While large-scale video diffusion models have demonstrated impressive capabilities in generating high-resolution and semantically rich content, a significant gap remains between their pretraining performance and real-world deployment requirements due to critical issues such as prompt sensitivity, temporal inconsistency, and prohibitive inference costs. To bridge this gap, we propose a comprehensive post-training framework that systematically aligns pretrained models with user intentions through four synergistic stages: we first employ Supervised Fine-Tuning (SFT) to transform the base model into a stable instruction-following policy, followed by a Reinforcement Learning from Human Feedback (RLHF) stage that utilizes a novel Group Relative Policy Optimization (GRPO) method tailored for video diffusion to enhance perceptual quality and temporal coherence; subsequently, we integrate Prompt Enhancement via a specialized language model to refine user inputs, and finally address system efficiency through Inference Optimization.
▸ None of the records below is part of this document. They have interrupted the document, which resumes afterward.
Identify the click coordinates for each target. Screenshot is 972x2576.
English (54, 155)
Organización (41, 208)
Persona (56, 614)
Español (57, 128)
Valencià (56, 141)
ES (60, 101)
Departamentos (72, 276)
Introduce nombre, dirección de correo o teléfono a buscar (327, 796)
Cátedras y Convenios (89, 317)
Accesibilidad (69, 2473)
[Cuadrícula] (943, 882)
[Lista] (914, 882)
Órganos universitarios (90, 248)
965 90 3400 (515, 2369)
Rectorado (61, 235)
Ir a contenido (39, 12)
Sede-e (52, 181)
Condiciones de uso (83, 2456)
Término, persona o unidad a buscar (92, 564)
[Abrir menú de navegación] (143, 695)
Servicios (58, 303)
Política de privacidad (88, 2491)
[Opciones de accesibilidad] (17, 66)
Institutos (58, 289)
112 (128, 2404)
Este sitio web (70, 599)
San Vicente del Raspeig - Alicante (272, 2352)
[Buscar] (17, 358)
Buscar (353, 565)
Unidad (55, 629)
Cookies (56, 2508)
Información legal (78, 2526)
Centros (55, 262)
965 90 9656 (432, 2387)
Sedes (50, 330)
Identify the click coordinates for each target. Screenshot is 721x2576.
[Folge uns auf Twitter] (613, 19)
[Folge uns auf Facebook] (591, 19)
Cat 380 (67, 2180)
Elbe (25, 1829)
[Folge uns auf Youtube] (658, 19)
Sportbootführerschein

Together, these components provide a systematic approach to improving visual quality, temporal coherence, and instruction following, while preserving the controllability learned during pretraining. The result is a practical blueprint for building scalable post-training pipelines that are stable, adaptable, and effective in real-world deployment. Extensive experiments demonstrate that this unified pipeline effectively mitigates common artifacts and significantly improves controllability and visual aesthetics while adhering to strict sampling cost constraints.